Using only the entries below, output the lines starting at the one containing "This screenshot has height=526, width=744." and ending at the one containing "This screenshot has width=1472, height=632.", exactly and inclusive of both, omitting the pictures.
[Opening Material provided section]
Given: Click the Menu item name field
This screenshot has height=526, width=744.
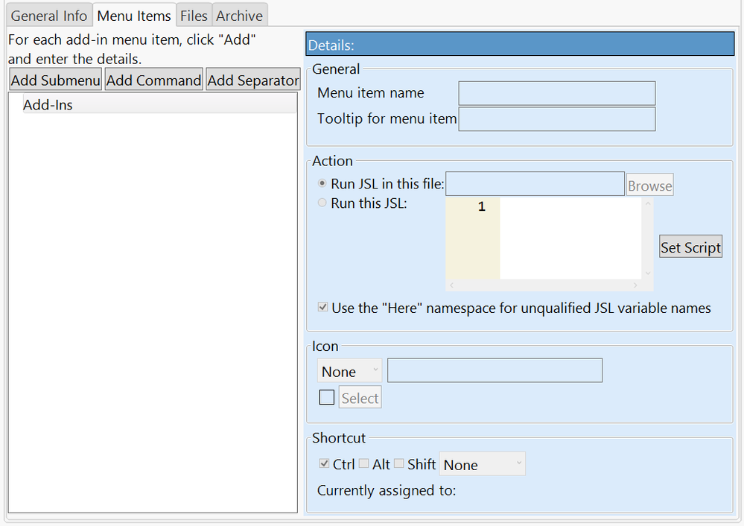Looking at the screenshot, I should (x=556, y=93).
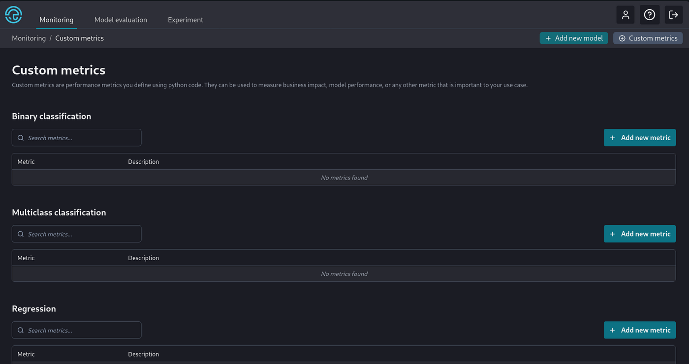Image resolution: width=689 pixels, height=364 pixels.
Task: Click Monitoring in the breadcrumb trail
Action: (29, 38)
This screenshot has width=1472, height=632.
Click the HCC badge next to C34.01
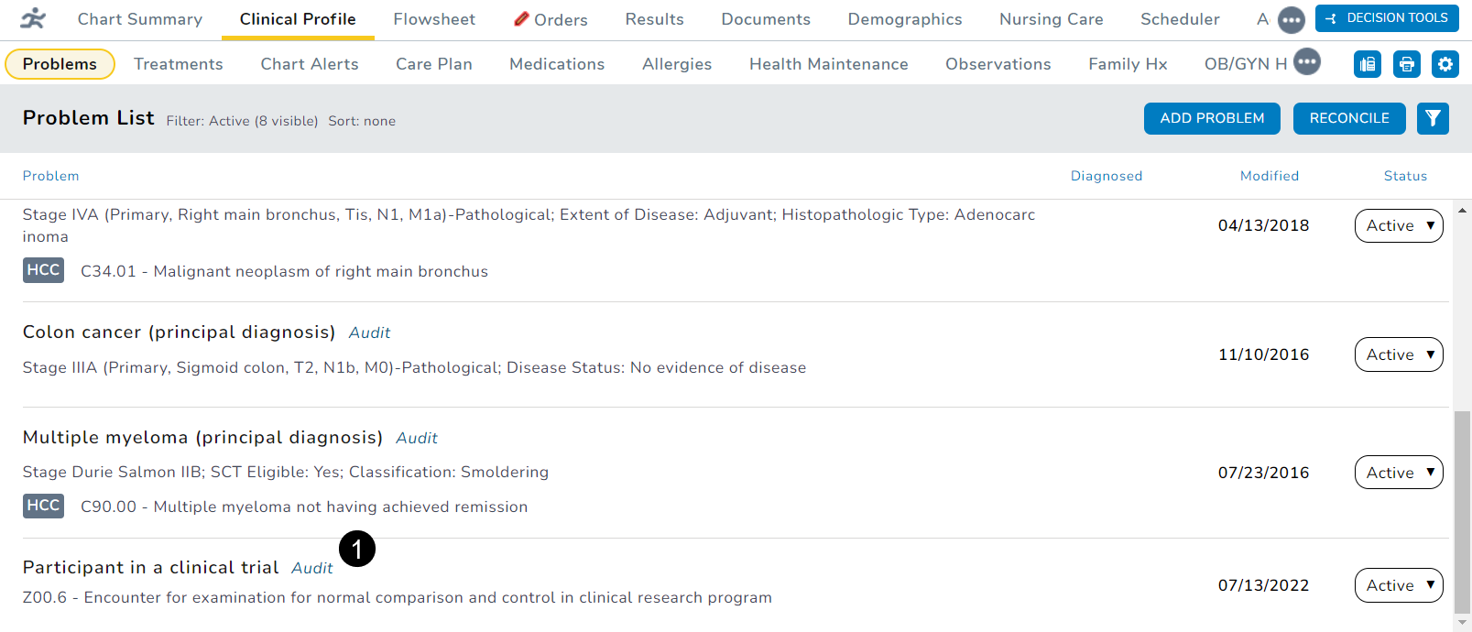point(43,270)
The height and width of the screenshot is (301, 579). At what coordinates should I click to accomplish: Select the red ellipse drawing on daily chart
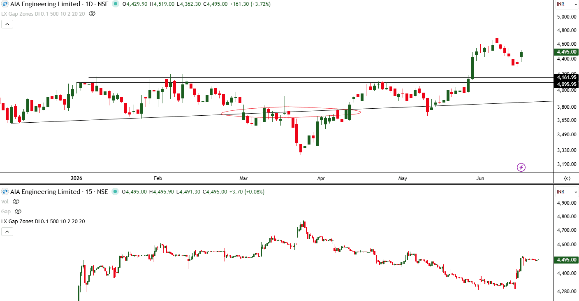pyautogui.click(x=291, y=112)
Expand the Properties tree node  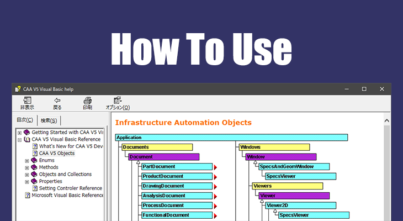(x=27, y=181)
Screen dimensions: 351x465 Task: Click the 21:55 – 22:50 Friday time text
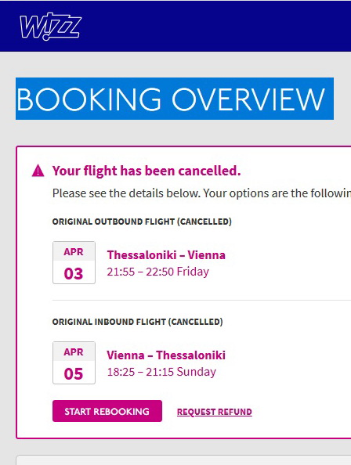[x=157, y=272]
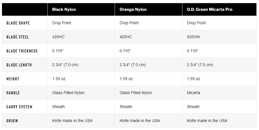Click the Orange Nylon column header
259x130 pixels.
(133, 9)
[Closing Material provided section]
**Written solution**
This screenshot has height=526, width=744.
Looking at the screenshot, I should (x=556, y=93).
Image resolution: width=689 pixels, height=364 pixels.
Task: Click Monitoring in the breadcrumb trail
Action: (29, 38)
This screenshot has width=1472, height=632.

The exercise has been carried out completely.